• Text provided:
- - -
Fritz thought about his son; this was the region where little Peter was going to live during his father’s absence, with his adopted family. The child was to live with Otto and Suzi Lohff, a German couple who lived in the town of Keetmanshoop, 250 kilometers in the interior, who were soon to move to Swakopmund, very close to another port, Walvis Bay. Otto Lohff worked for the Metje and Ziegler company, one of the largest German firms in South-West Africa, importers of supplies for construction and public works. Because the local economy needed him, he had not been interned by the South African authorities.

Otto Lohff had rather nationalistic opinions, but he was not a Nazi. Fritz was especially close to Suzi (nicknamed Ui), Otto’s wife; in fact, she had become his mistress. After separating from his wife, Fritz had lived in the small boarding house in Cape Town run by Ui’s mother, Frau Kahlke. She thought of herself almost as little Peter’s grandmother. Fritz found “granny Kahlke” marvelous, knowing everything about his relationship with her daughter and never committing the slightest indiscretion in front of the deceived husband. As a result, he had forgiven her a good deal, starting with her naïve admiration of Hitler (“She has not set foot in Germany since 1914,” he said to himself, “she cannot understand what is happening”). Fritz had promised Ui that he would come for her after the war and take her to live in Germany.
- - -
• Data lines:

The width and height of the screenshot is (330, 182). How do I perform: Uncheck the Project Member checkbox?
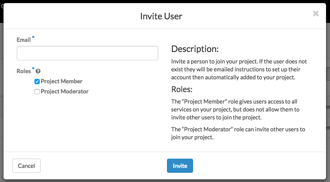click(37, 82)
- - -
• Challenge A:
According to the passage about Fritz, which company employed Otto Lohff?
• Challenge B:
Translate this sentence from the passage about Fritz into French: "She thought of herself almost as little Peter's grandmother."
The lines come from a separate source unrelated to the passage about Fritz.

• Complete output A:
The Metje and Ziegler company.

• Complete output B:
Elle se considérait presque comme la grand-mère du petit Peter.